China is important because it is one of the few stabilizing forces right now. If it also falls down, the world economy will be worse off than even the popular bearish views. From an investment point of view, if China ends up with a hard landing, capital goods exporters (e.g. Siemens, G.E.) and commodity businesses (e.g. ExxonMobil, Rio Tinto) would get absolutely killed. The current commodity price declines would seem mild compared to what would happen if China faces an economic crisis (note that the market is only pricing in a world slowdown right now, rather than a hard landing in China.) You are literally talking about prices possibly back down to what they were 5 to 10 years ago. There would also be political ramifications which I'm not going to get into.

Some think a hard landing is almost inevitable for China. We can include economists such as Nouriel Roubini in that camp, along with investors such as Jim Chanos and Jeremy Grantham. Then we have some who think the slowdown won't be drastic. Lastly we have some, such as Jim Rogers, who are agnostic to the outcome and are investing heavily through the uncertainty.

Yves Smith of Naked Capitalism summarizes the contradictory outlook from Nouriel Roubini and Bred Stetser in this post. If you have an interest in China or macroeconomics, it's worth reading that post for a contrarian non-consensus view.

Superbear Jeremy Grantham is also concerned about the possibility of a hard landing in China. In the first part of his October 2008 Quarterly Letter, Reaping the Whirlwind, he entertains the possibility of a hard correction in China (skip to the section Like a Bear in a China Shop on page 7):

...an amateur economist could summarize
and simplify the Chinese economy as 39-37-37: an
astonishingly large 39% of the GDP is capital spending,
37% is internal consumption, and an amount equal to
37% of GDP is exported. (These numbers do not sum to
100 as we are not using exports net of imports because
we are concerned with the vulnerability of total exports
to a weak global economy.) The U.S., in comparison, is
19-70-13, disturbingly on the other side of normal; 70%
consumption compared with 57% in both Germany and
Japan, for example, and nearly twice that in China. China’s
mix is of course an utterly unprecedented one, and comes
with great advantages in booming times. Now, however,
we might ask: how do you stimulate the building of a new
steel mill when rows of mills are sitting empty? How do
you increase exports into a global economy that is not just
slowing, but is unexpectedly very weak? And are they
good enough at stimulating local consumption to have an
impact on such a small percentage of GDP in the face of
a negative wealth effect from declining stock and housing
prices in their local market?

Simple old “Econ 101” thinking would suggest that their
capital goods sector will have a bigger drop than the rest
of the economy, and that export growth rates might slow
from very large to even nil or worse. The one openended
offset might be in Keynesian or Rooseveltian
government spending, upping their already massive
infrastructure spending by A LOT. (This is a specialized
economic term.) And they will surely do some of that.
On balance I find myself more and more convinced that
GMO 8 Quarterly Letter, Part 1 – October 2008
this is becoming our #1 disagreement with consensus.

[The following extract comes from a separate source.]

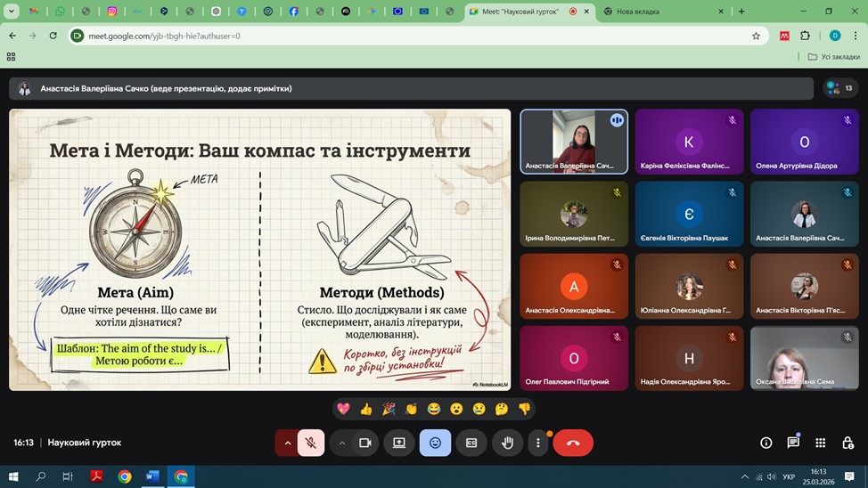Open the tab search dropdown in Chrome

tap(11, 11)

I would say that the biggest difference between the China superbears and the bears--this discussion does not include the China bulls since we are looking at the downside--is the size of the export economy. It is also very difficult for non-professionals (or possibly even professionals) to know how "good" the Chinese economy is. On top of fictitious economic numbers published by the government (think Iraq and Bush administration,) no one knows how profitable Chinese firms really are. The accounting cannot be trusted and market signals, such as stock price performance, cannot be relied upon (the stock market is more akin to a casino over there.) Markets such as the bond market is very small or non-existent so that's also not helpful.

I personally don't have a strong view of China either way. I have been bearish due to what I perceive as bubbles in real estate, manufacturing, and infrastructure. But whether that leads to a correction or a massive bust is hard for me to say right now. Furthermore, unlike many other commentators or investors, I am very concerned about the political system. The market is in love with the political apparatus right now but I don't like the system so I don't feel comfortable investing there (investors love the system because totalitarian systems can be highly profitable for investors. Financiers, businesspeople, and others made a lot of money in Nazi Germany and Fascist Italy in the 1930's but it was a terrible system. Similarly, a lot of people are in love with Singapore but I would neither want to live there nor invest there without strong protections.)